A case control study compared the rate of predominant breastfeeding at 2 weeks postpartum in mothers who took an SSRI antidepressant throughout pregnancy and at delivery (n = 167) or an SSRI during pregnancy only (n = 117) to a control group of mothers who took no antidepressants (n = 182). Among the two groups who had taken an SSRI, 33 took citalopram, 18 took escitalopram, 63 took fluoxetine, 2 took fluvoxamine, 78 took paroxetine, and 87 took sertraline. Among the women who took an SSRI, the breastfeeding rate at 2 weeks postpartum was 27% to 33% lower than mother who did not take antidepressants, with no statistical difference in breastfeeding rates between the SSRI-exposed groups.
An observational study looked at outcomes of 2859 women who took an antidepressant during the 2 years prior to pregnancy. Compared to women who did not take an antidepressant during pregnancy, mothers who took an antidepressant during all 3 trimesters of pregnancy were 37% less likely to be breastfeeding upon hospital discharge. Mothers who took an antidepressant only during the third trimester were 75% less likely to be breastfeeding at discharge. Those who took an antidepressant only during the first and second trimesters did not have a reduced likelihood of breastfeeding at discharge. The antidepressants used by the mothers were not specified.

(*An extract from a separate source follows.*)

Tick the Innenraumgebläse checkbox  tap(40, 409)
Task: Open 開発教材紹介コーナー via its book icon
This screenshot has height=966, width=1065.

A retrospective cohort study of hospital electronic medical records from 2001 to 2008 compared women who had been dispensed an antidepressant during late gestation (n = 575; paroxetine n = 53) to those who had a psychiatric illness but did not receive an antidepressant (n = 1552) and mothers who did not have a psychiatric diagnosis (n = 30,535). Women who received an antidepressant were 37% less likely to be breastfeeding at discharge than women without a psychiatric diagnosis, but no less likely to be breastfeeding than untreated mothers with a psychiatric diagnosis.
In a study of 80,882 Norwegian mother-infant pairs from 1999 to 2008, new postpartum antidepressant use was reported by 392 women and 201 reported that they continued antidepressants from pregnancy. Compared with the unexposed comparison group, late pregnancy antidepressant use was associated with a 7% reduced likelihood of breastfeeding initiation, but with no effect on breastfeeding duration or exclusivity. Compared with the unexposed comparison group, new or restarted antidepressant use was associated with a 63% reduced likelihood of predominant, and a 51% reduced likelihood of any breastfeeding at 6 months, as well as a 2.6-fold increased risk of abrupt breastfeeding discontinuation. Specific antidepressants were not mentioned.